The treatment of HCV-infected IDUs presents multiple challenges, such as adherence to therapy, relapse of substance use, re-infection, and co-morbid psychiatric disease. Some guidelines recommended that IDUs not be offered HCV treatment until they had stopped all such use for > 6 months, raising some questions about fairness and discrimination. Little published data exist on HCV therapy in active IDUs. However, extensive evidence exists that, when specific programs are developed, IDUs can be successfully engaged in care. In IDUs, strategies shown to improve adherence include directly-observed therapy (DOT), cash incentives, and comprehensive case management. Weekly interferon dosing now provides a means of improving HCV treatment adherence, and makes a DOT approach more practical. Within an observational, prospective clinical cohort, we will be able to identify a group of IDUs infected with HCV genotype 2 or 3 who would most benefit from treatment for their infection.

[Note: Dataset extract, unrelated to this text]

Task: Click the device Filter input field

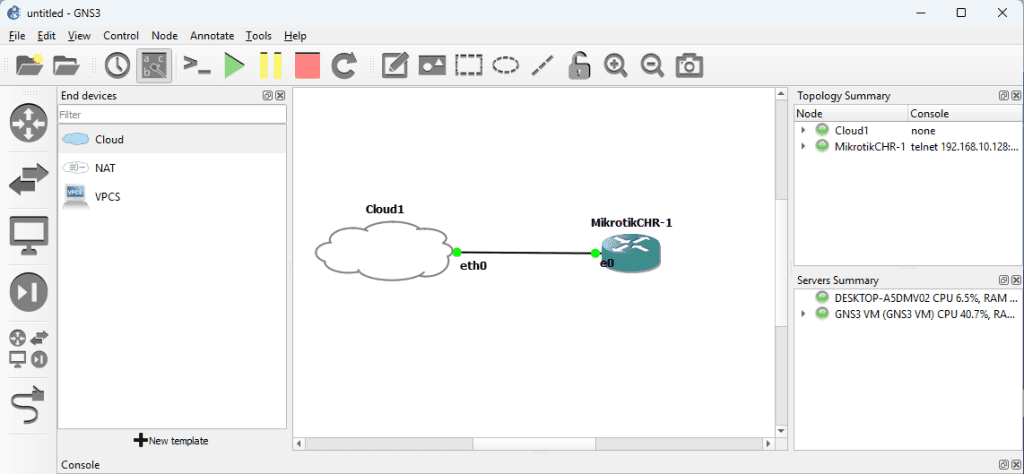Action: pos(172,115)
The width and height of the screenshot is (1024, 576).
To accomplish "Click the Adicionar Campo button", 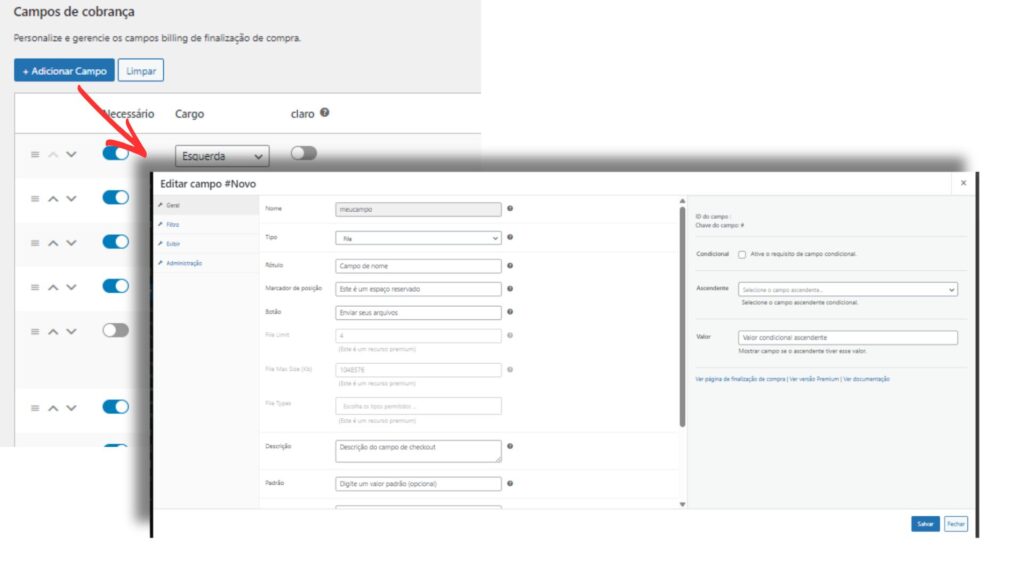I will point(62,71).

We will design a systematic approach to the determination of their appropriateness for treatment, refine the approach to their treatment within a directly observed therapy (DOT) setting, and evaluate the success of the approach (defined as the achievement of Sustained Virologic Response (SVR)). Taken together, this project will help define a systematic approach to HCV infection in the inner city. The hypothesis is that the development of a systematic approach for the diagnosis of HCV and the establishment of a directly observed therapy (DOT) program for the treatment of HCV infection in IDUs will constitute an effective means of controlling the epidemic of this infection within this population.

The purpose of this study is to measure specific chemokines, antibodies, and antibody-producing B cells in the blood of patients with hepatitis C virus (HCV) infection. Our hypothesis is that changes in chemokine levels affect the development of an effective immune response against HCV.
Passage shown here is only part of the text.